The Adult Contemporary Register
Adult contemporary music in the 1990s occupied a specific emotional frequency: more sophisticated than pure pop, less edgy than alternative, aimed at listeners old enough to have some experience with the feelings the songs described. Under The Water belongs in this context not just sonically but thematically. The emotional experience it describes, the surrender of self to a relationship, requires a certain maturity to recognize as something other than weakness. Younger audiences might have heard the submersion metaphor as dangerous; adult contemporary audiences heard it as honest about what deep attachment actually feels like. Bainbridge's vocal restraint reinforced this reading: she did not dramatize the feeling, she reported it.

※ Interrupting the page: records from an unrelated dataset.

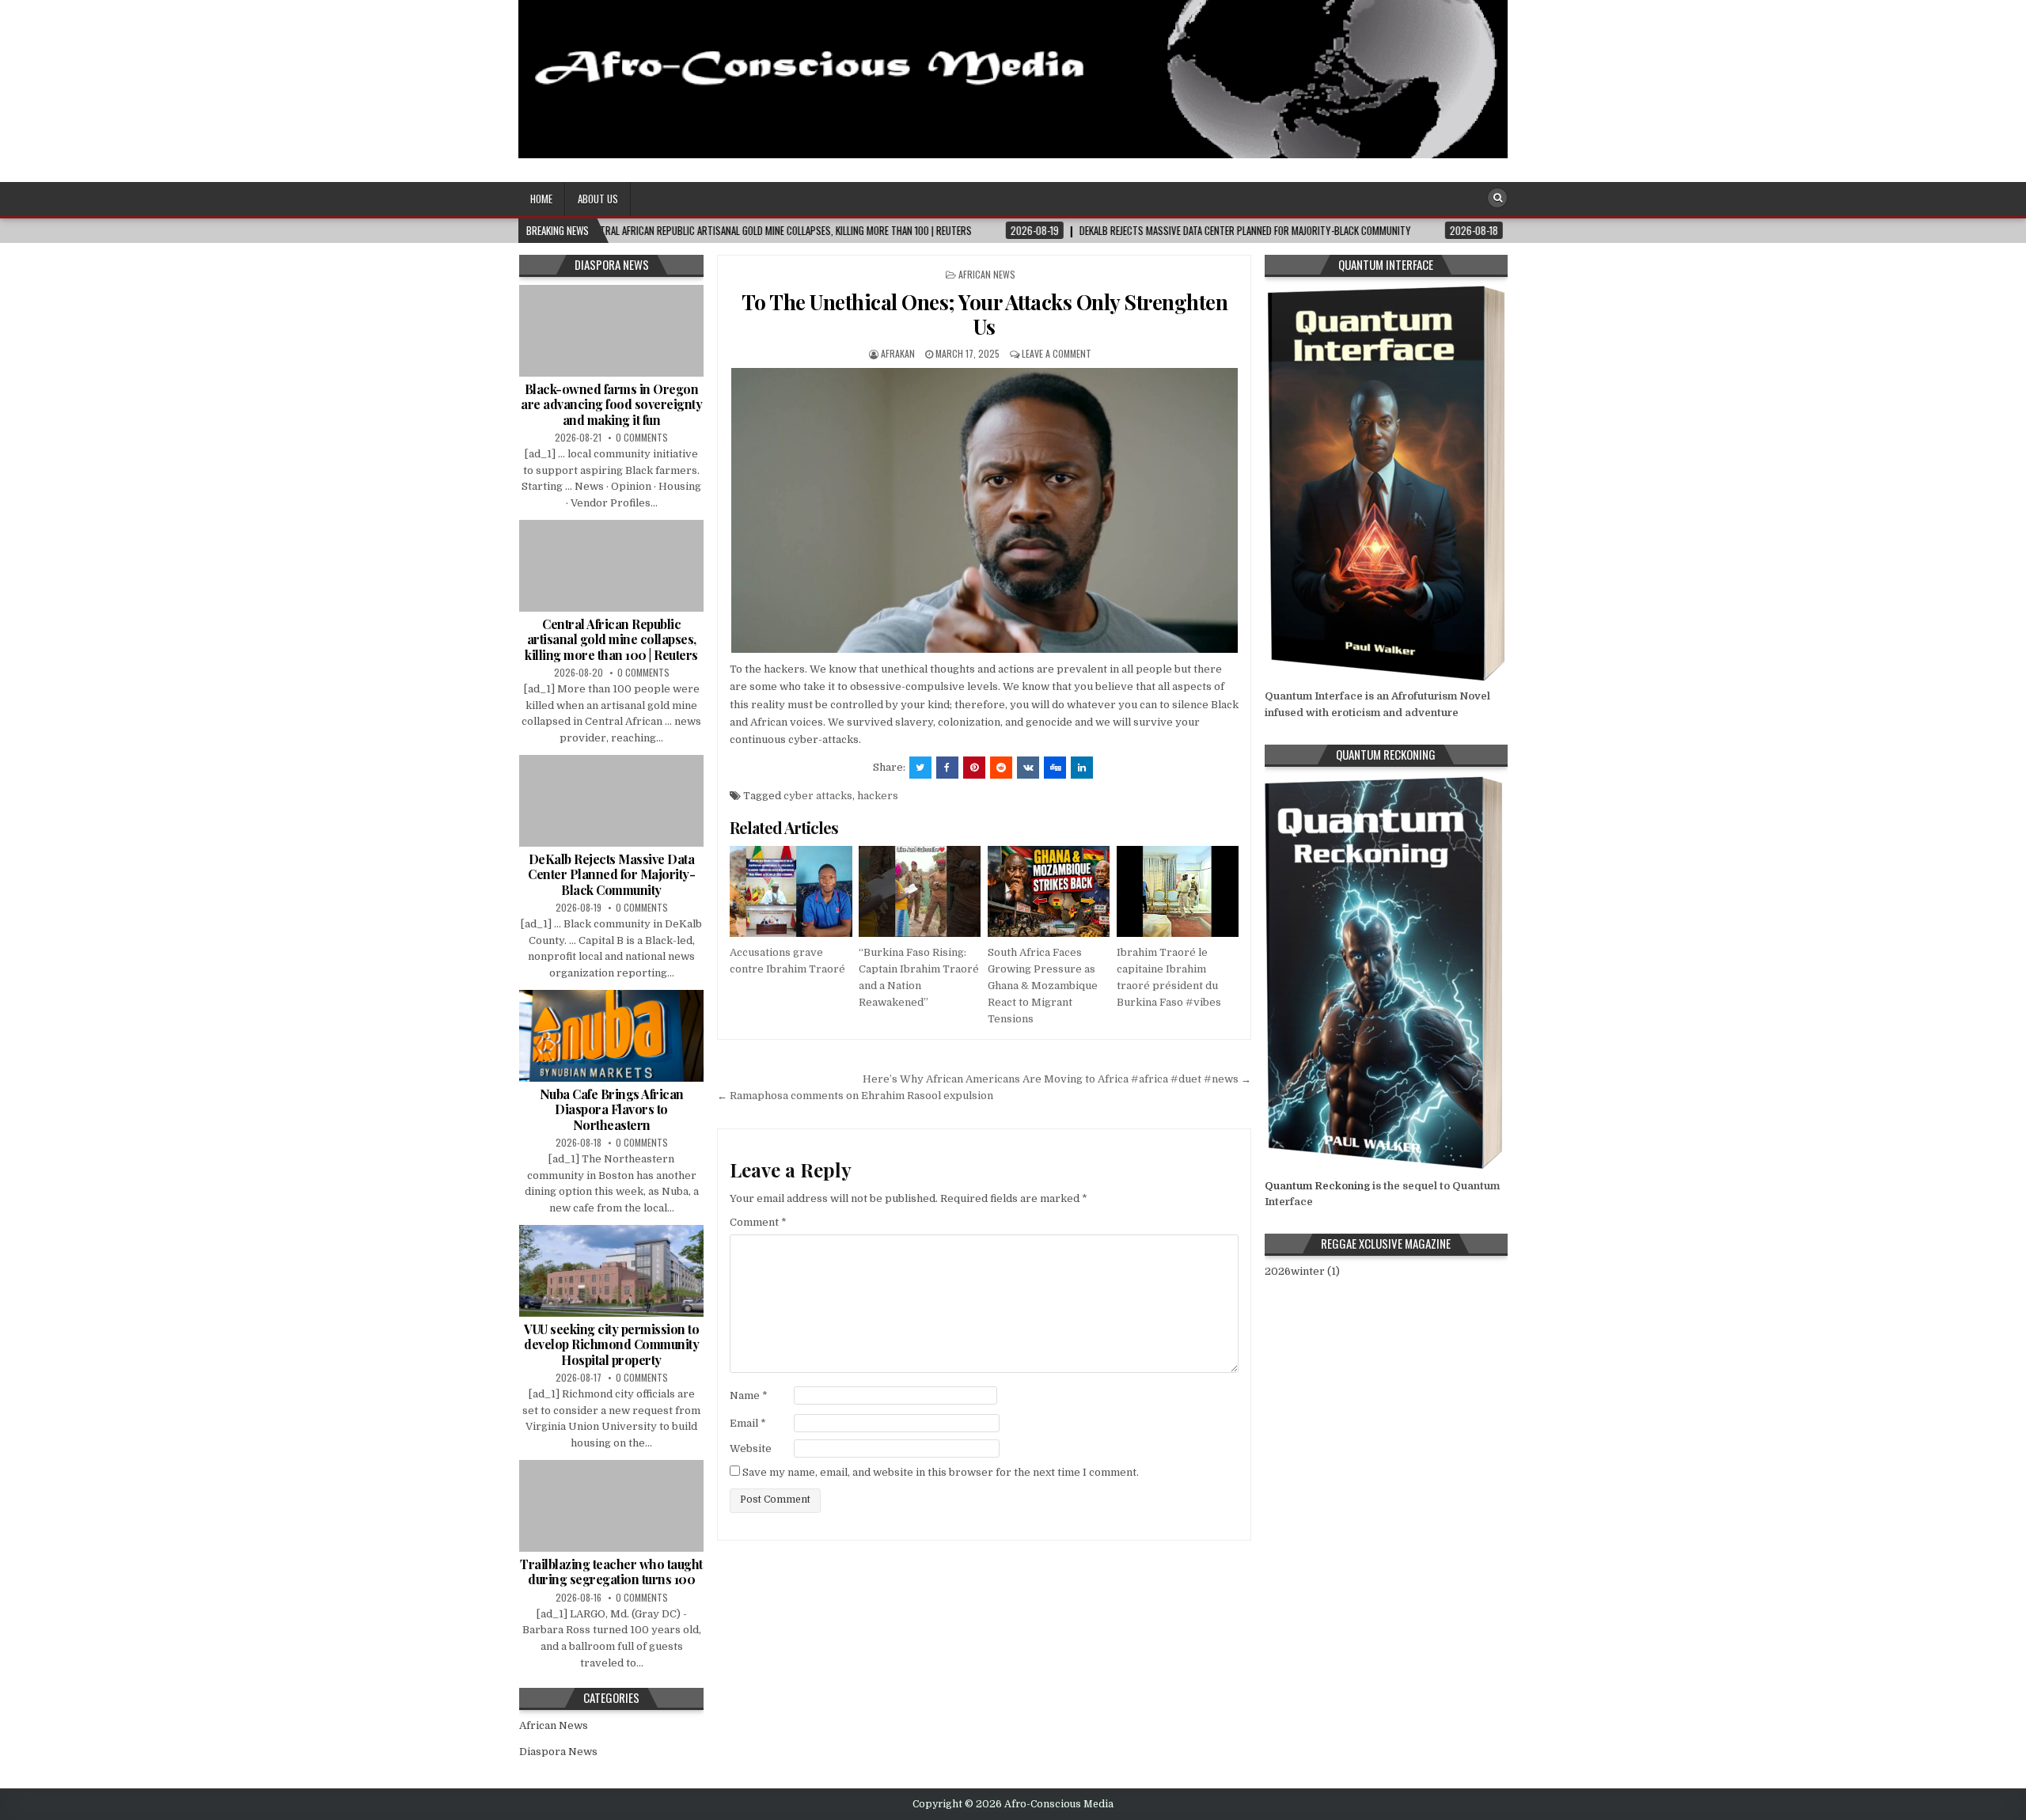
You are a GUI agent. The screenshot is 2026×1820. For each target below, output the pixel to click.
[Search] (1497, 197)
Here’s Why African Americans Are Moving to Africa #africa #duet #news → (1057, 1079)
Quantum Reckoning (1317, 1186)
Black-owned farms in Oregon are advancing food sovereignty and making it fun (611, 404)
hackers (877, 796)
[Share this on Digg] (1055, 767)
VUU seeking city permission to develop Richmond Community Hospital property (611, 1344)
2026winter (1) (1302, 1271)
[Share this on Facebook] (947, 767)
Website (751, 1448)
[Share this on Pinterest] (974, 767)
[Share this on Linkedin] (1082, 767)
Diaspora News (558, 1751)
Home (541, 199)
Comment (758, 1222)
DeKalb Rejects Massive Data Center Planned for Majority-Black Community (611, 874)
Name (749, 1395)
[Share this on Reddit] (1001, 767)
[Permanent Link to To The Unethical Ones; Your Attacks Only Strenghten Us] (984, 510)
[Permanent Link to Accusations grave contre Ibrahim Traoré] (791, 892)
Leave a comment (1056, 353)
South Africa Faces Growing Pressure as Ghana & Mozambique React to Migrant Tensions (1043, 985)
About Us (598, 199)
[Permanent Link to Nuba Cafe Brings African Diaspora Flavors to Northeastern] (611, 1036)
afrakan (898, 353)
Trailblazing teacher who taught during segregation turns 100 (611, 1571)
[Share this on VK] (1028, 767)
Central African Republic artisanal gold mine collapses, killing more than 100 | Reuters (611, 639)
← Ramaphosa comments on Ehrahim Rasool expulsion (855, 1095)
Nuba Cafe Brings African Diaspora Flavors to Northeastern (612, 1109)
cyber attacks (817, 796)
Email (748, 1423)
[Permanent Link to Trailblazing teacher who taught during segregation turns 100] (611, 1506)
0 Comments (642, 437)
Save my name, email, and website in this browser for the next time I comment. (940, 1472)
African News (986, 274)
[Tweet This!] (920, 767)
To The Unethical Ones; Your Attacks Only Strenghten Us (985, 314)
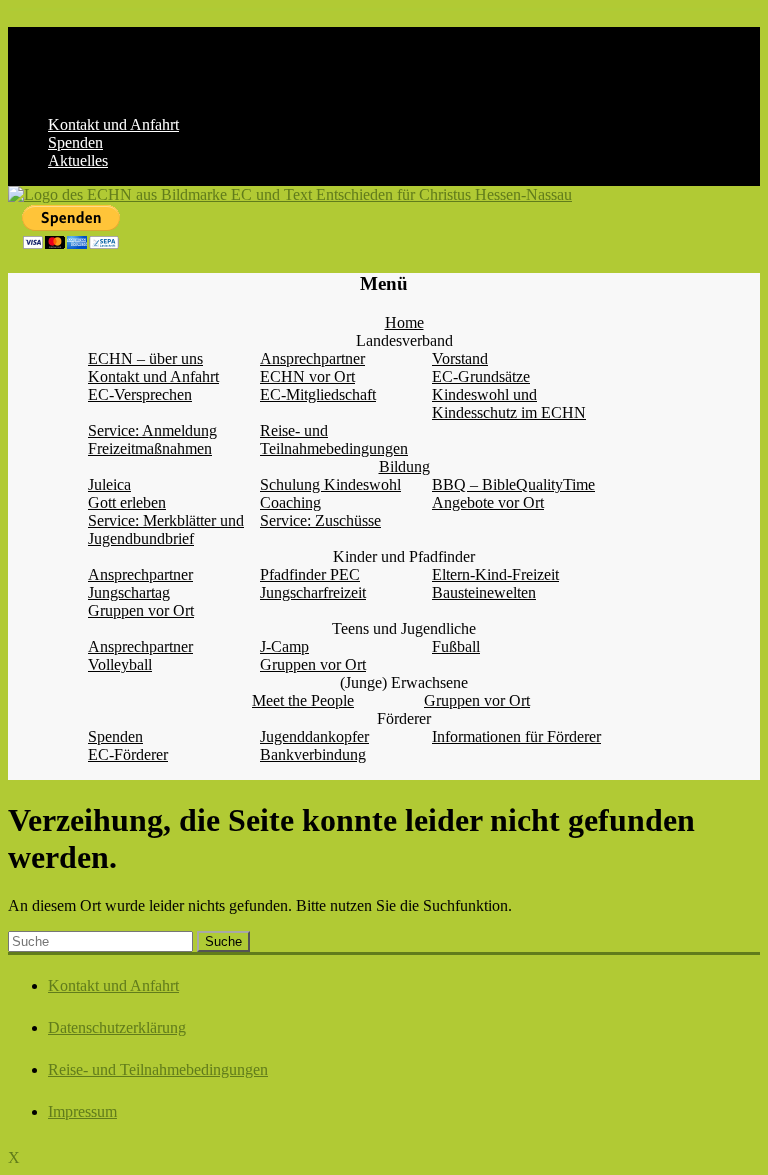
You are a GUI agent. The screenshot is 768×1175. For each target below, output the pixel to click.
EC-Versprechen (140, 394)
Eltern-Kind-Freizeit (495, 574)
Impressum (82, 1111)
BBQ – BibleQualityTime (513, 484)
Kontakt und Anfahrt (113, 124)
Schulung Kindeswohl (330, 484)
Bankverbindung (313, 754)
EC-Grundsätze (481, 376)
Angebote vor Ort (488, 502)
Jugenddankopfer (314, 736)
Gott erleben (127, 502)
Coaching (290, 502)
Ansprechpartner (312, 358)
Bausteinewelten (484, 592)
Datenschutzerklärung (117, 1027)
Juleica (109, 484)
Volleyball (120, 664)
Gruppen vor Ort (141, 610)
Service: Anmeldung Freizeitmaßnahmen (152, 439)
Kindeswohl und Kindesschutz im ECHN (509, 403)
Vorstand (460, 358)
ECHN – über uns (145, 358)
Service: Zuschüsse (320, 520)
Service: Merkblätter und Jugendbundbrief (166, 529)
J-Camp (284, 646)
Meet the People (303, 700)
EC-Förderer (128, 754)
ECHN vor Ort (307, 376)
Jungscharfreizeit (313, 592)
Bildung (404, 466)
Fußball (456, 646)
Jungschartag (129, 592)
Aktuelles (78, 160)
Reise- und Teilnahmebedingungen (334, 439)
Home (404, 322)
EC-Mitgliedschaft (318, 394)
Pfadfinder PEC (310, 574)
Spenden (75, 142)
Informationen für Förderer (516, 736)
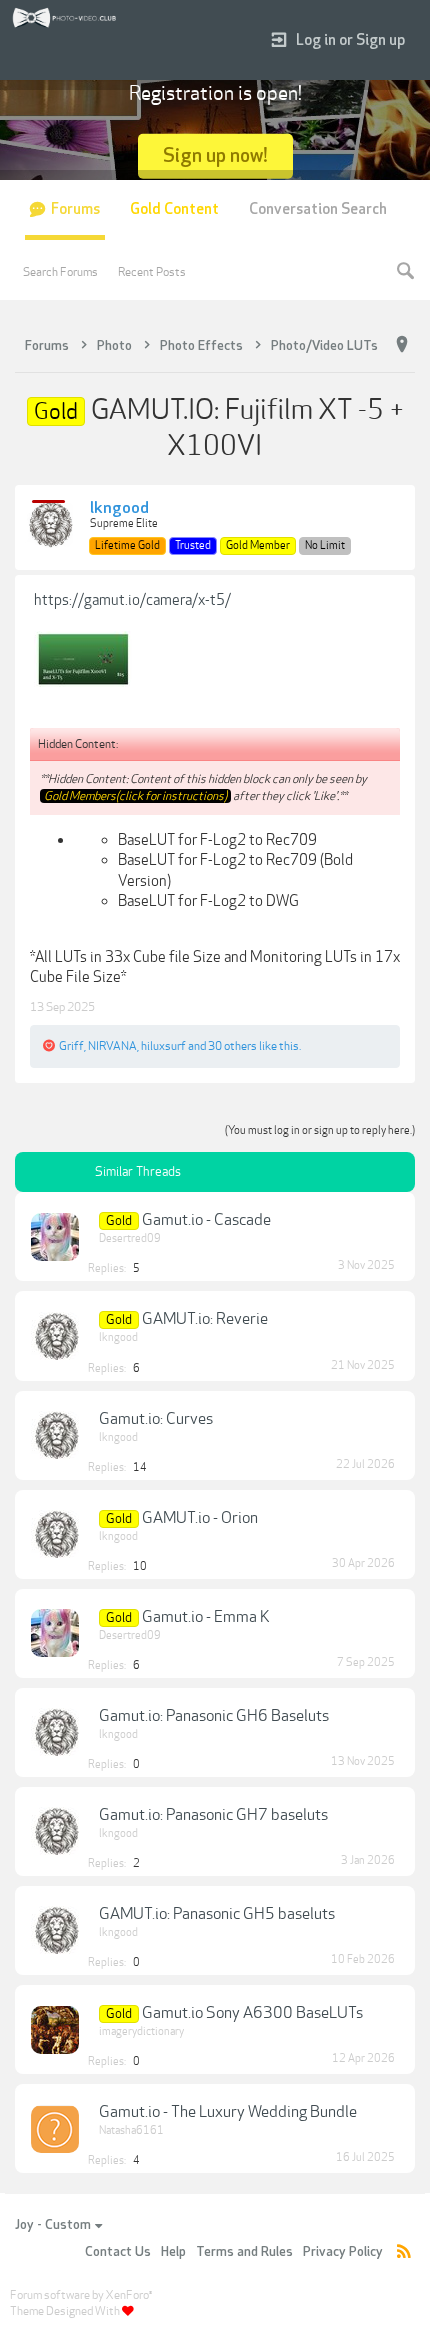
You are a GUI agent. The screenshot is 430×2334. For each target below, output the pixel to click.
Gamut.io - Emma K (206, 1617)
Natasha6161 (131, 2130)
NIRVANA (112, 1046)
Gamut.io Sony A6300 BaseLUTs (252, 2013)
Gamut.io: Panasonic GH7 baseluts (213, 1815)
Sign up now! (215, 155)
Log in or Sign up (350, 40)
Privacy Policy (343, 2252)
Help (173, 2252)
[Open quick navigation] (402, 345)
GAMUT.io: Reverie (205, 1319)
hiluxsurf (163, 1046)
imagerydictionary (141, 2031)
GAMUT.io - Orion (200, 1518)
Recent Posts (152, 272)
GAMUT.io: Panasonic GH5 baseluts (217, 1914)
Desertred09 (130, 1238)
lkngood (119, 509)
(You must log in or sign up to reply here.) (320, 1130)
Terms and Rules (244, 2252)
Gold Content (174, 209)
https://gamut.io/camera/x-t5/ (132, 600)
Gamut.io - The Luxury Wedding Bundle (228, 2112)
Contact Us (118, 2252)
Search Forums (60, 272)
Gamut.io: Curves (156, 1419)
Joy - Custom (53, 2225)
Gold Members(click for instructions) (135, 796)
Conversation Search (318, 209)
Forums (75, 209)
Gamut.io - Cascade (206, 1220)
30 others (232, 1046)
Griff (71, 1046)
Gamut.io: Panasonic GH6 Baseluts (214, 1716)
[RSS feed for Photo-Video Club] (404, 2252)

The Australian Sensibility
Australian popular music has a tradition of emotional directness that differs subtly from both the British reserve and the American tendency toward spectacle. Songs from the Australian tradition often carry a kind of plainness in the emotional statement, a willingness to say directly what is being felt without dressing it up in clever indirection or theatrical presentation. Under The Water shares that quality. The feeling is stated, the metaphor is extended, and the conclusion is drawn without self-consciousness. This directness is part of what gave the song crossover appeal: American adult contemporary audiences, trained by decades of confessional singer-songwriter work, recognized and responded to emotional honesty delivered without artifice.
What the Song Offers Now
In the streaming era, Under The Water has found new audiences who were not alive or were too young to hear it on radio in 1997. Those 86 million YouTube views represent listeners who have arrived at the song through some combination of algorithm and recommendation, and who have stayed because the emotional content remains recognizable. Falling deeply into a feeling that suspends your ordinary self is not an experience specific to 1997. The metaphor holds. The restraint in the performance continues to feel like an act of respect for the listener: Bainbridge trusts you to feel what she is describing without being instructed in how to feel it.